日々考えていること、感じていることを書きます。

献金の意味

2011年08月11日 05時33分22秒 | エッセイ
 最近いろいろ行事を行うために資金集めに関して相談した。一昨日、私が顧問となっている集まりで募金や献金について議論をした。お金持ちのところが最初出す金額をみて他の人がそれに準ずるか、あるいはそれより少なめに出すのが日本式だという。被災地への義援金を集めた話の中で団体からは会員すべて同額で出したという事も聞いている。日本では村祭りなどの募金などにおいても家毎に同額である。しかし西洋では収入の比率つまり何%となる。教会の献金も基本的にはそれと同じようになっており貧富の差によって献金の差が出る。比率は同じであるが、差額はある。
 韓国では伝統的にも基本的に貧富の差を尊重する。金持ちはその分大目に出さなければケチだと非難されることがある。金持ちは社会的ステータスを高め、また大きく献金した分について大きく感謝される。韓国の教会では特別な献金について大きい声で感謝のお祈りがなされる。日本人には異様に映るようである。実は日本の献金と感謝の方式が異様な感がする。献金の意味を考えてみよう。

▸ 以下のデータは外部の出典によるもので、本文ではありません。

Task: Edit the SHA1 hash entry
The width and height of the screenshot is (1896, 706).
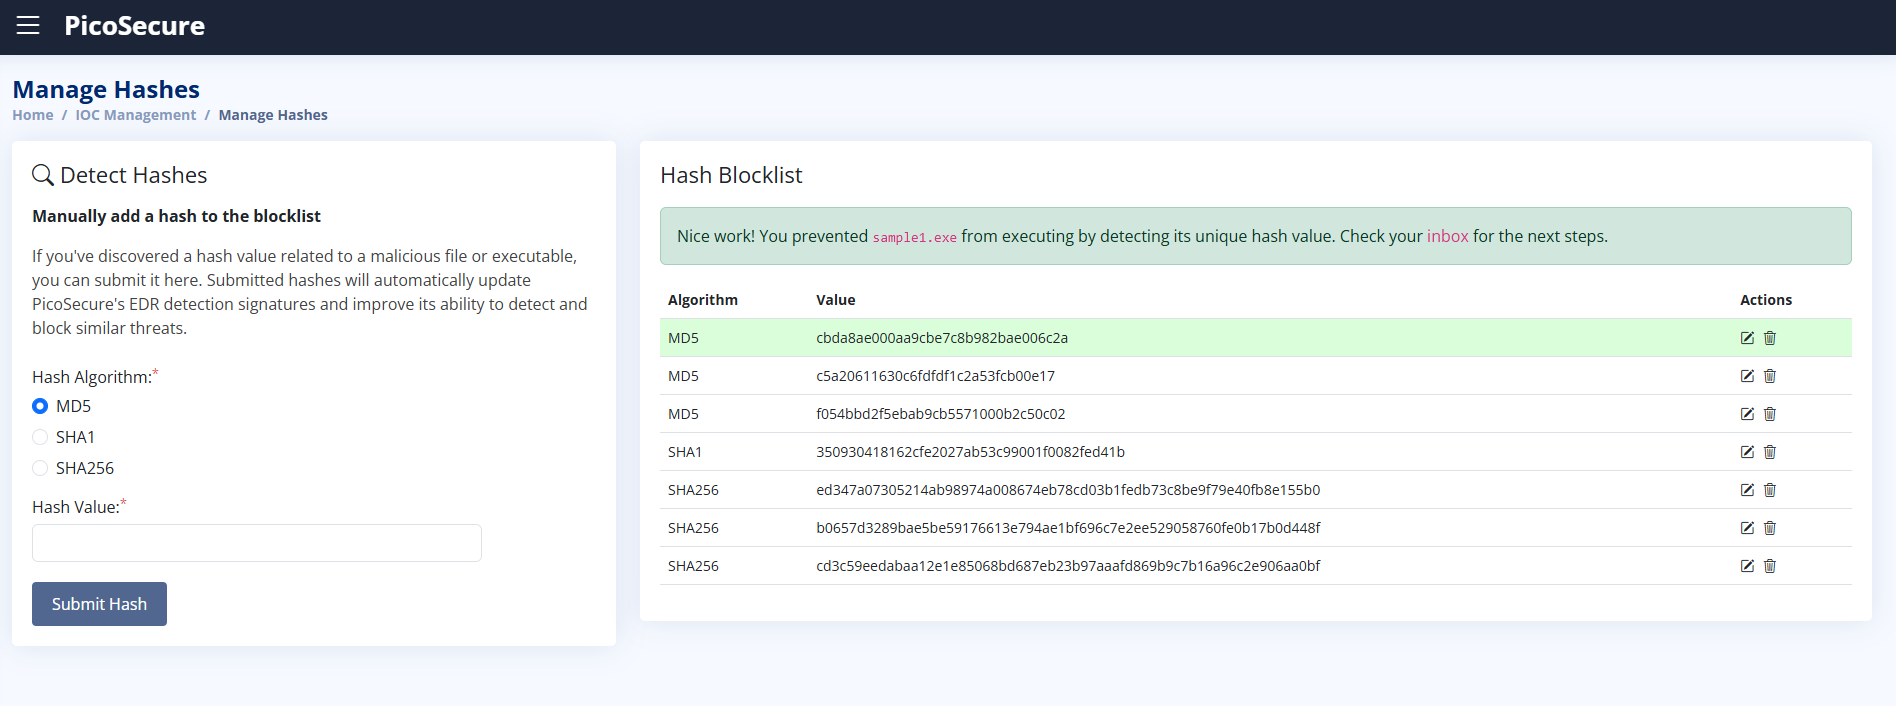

 献金は税金とは違って額より心の表れである。神社や寺、教会などに小銭を賽銭、あるいは献金しながら大きい幸運を祈るが神様はその人の心を見ており、その額を見ないという論理である。人は小銭には感謝しないかもしれないが神は感謝する。感謝の主体が人か神かによってその態度が違う。人は純粋な心で献金する。それによって生活する宗教的職能者は献金者に感謝せず、高慢な態度をとる人さえいる。政治家は選挙区の人に対して常に感謝の気持ちをを意識しているはずである。宗教的職能者はく、献金は神への感謝の表れという論理を主張するはずである。小銭ではなく税金のような献金には組織維持費などが含まれているから献金者にも感謝すべきである。もし神への献金だけなら小銭でよいだろう。しかし献金者の収入に比率するということは一般世俗的な集団維持費が含まれているということを意味する。だから僧や牧師は献金者に世俗的、人間的にも感謝すべきである。つまり感謝は人と神の両方にすべきである。